District 219 Had $127 Million Wad of Discretionary Cash
Patch scours heavy 2009-2010 fiscal report to see where the money went in the 4,800-student school system.
On Monday night, the board of education accepted a 149-page financial report on the spending that occurred during the 2009-2010 academic year at Niles Township High School District 219.
In the nearly 150 pages of numbers, charts and graphs (which accompany this article), there is plenty to dissect about the way money dictates and reflects the school district.
More than 4,800 students from Lincolnwood, Skokie as well as parts of Morton Grove and Niles attend either Niles North or Niles West high schools. They make District 219 one of the largest school systems in the North Shore.
Write it in chalk or put it in ink: Money makes the school go round for the students and faculty. Here’s a breakdown of some of the information from the report.

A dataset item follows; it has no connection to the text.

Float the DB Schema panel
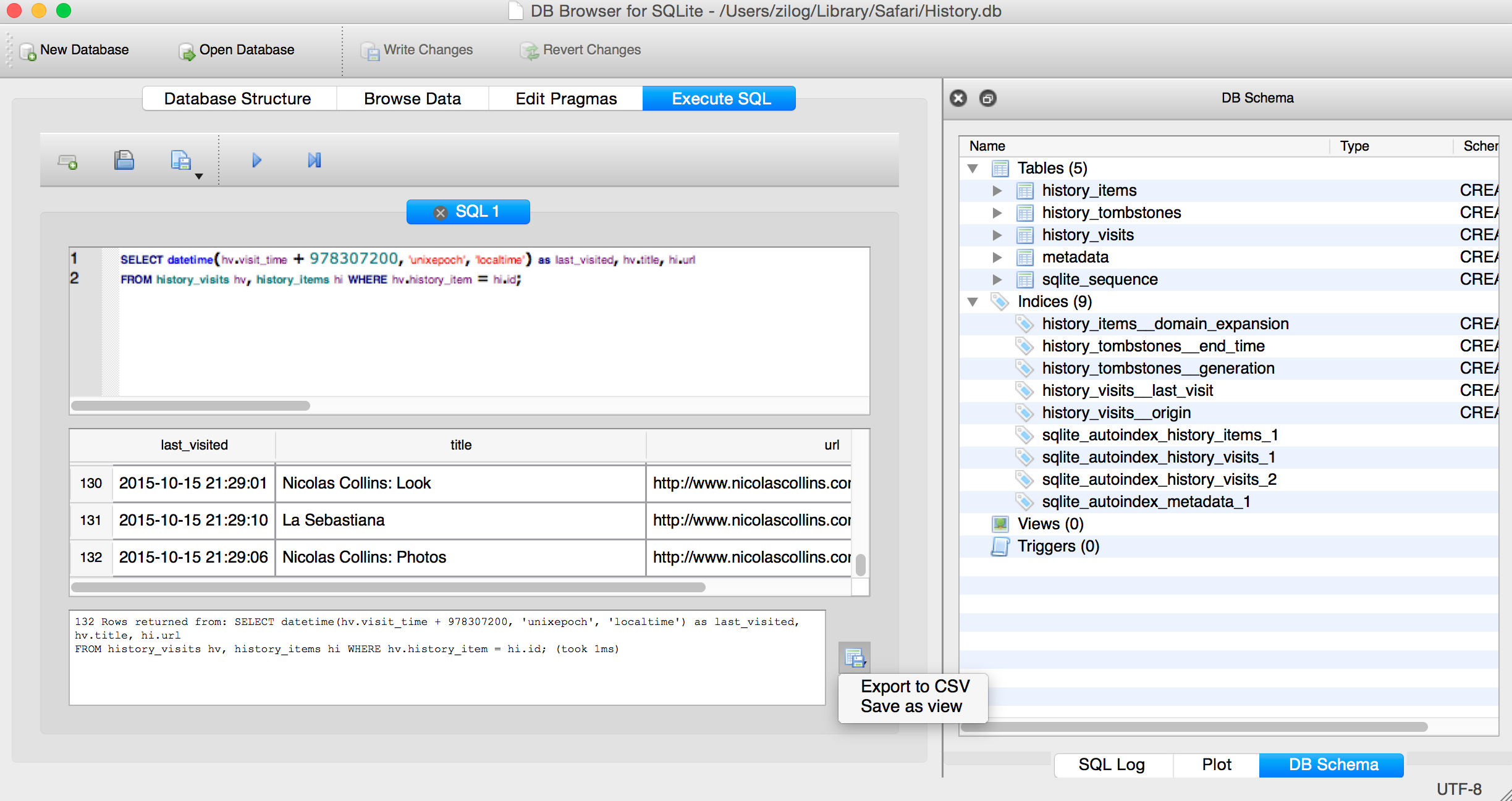 click(987, 98)
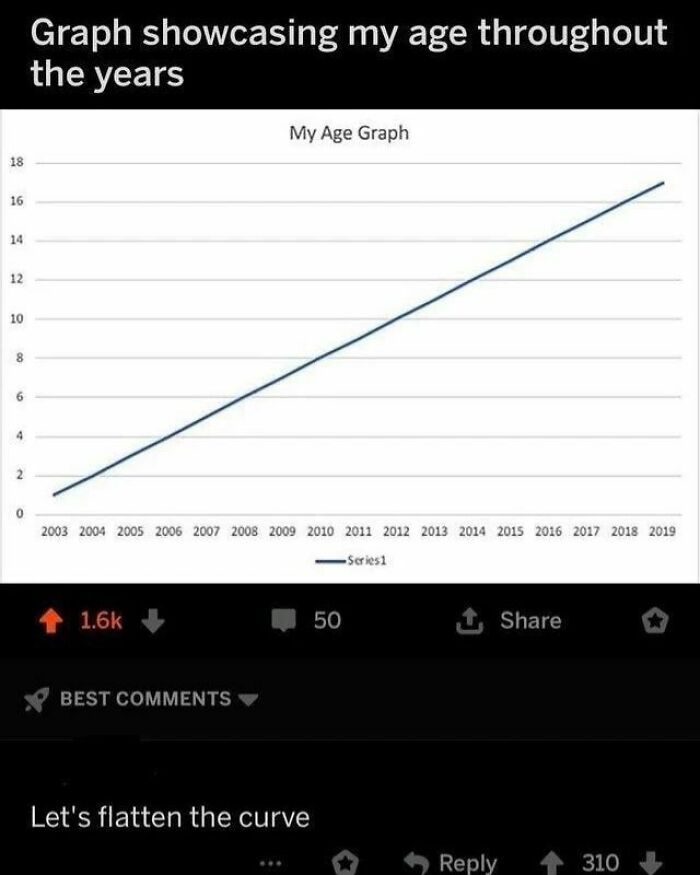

School funds are broken up into two camps: governmental funds and fiduciary funds.
The first refers to the money used for “essentially the same function as reported in governmental activities in the government-wide financial statements,” and is organized into eight brackets:
- Educational fund
- Operations and maintenance fund
- Tort immunity and judgment fund
- Transportation fund
- Municipal retirement and Social Security fund
- Working cash fund
- Debt service fund
- Fire prevention and safety fund
The second camp, fiduciary funds, are maintained for the “benefit of parties outside the district” and therefore are kept separate because the money cannot be used in district programs.
Last year, more than half of District 219’s spending went to the educational fund, which tallied up more than $90 million in total expenditures, a 9.4 percent increase from the previous year.
“Teachers are the biggest driver of our decision-making,” Paul O’Malley, the assistant superintendent for business services at District 219, said in an interview with Morton Grove Patch on Tuesday.
“Of all the money we spent, 58 percent of it went to the educational fund, which pays for teachers and support staff salaries,” he added.
Within the educational fund, $53.7 million was spent on "instruction" or salaries in the 2010 fiscal year, compared with $51.2 million in 2009. "Support services" accounted for $24.1 million in 2010 versus $22.8 million in 2009.
"I think the entire system is very unclear as to how the system divvies out the money spent in classroom versus everything else," said Bruno Behrend, the director for the Center for School Reform at The Heartland Institute.
"Clearly they’re adding support services under [the] educational fund, and that's one area where they hide an awful lot of administrative expenses," he added.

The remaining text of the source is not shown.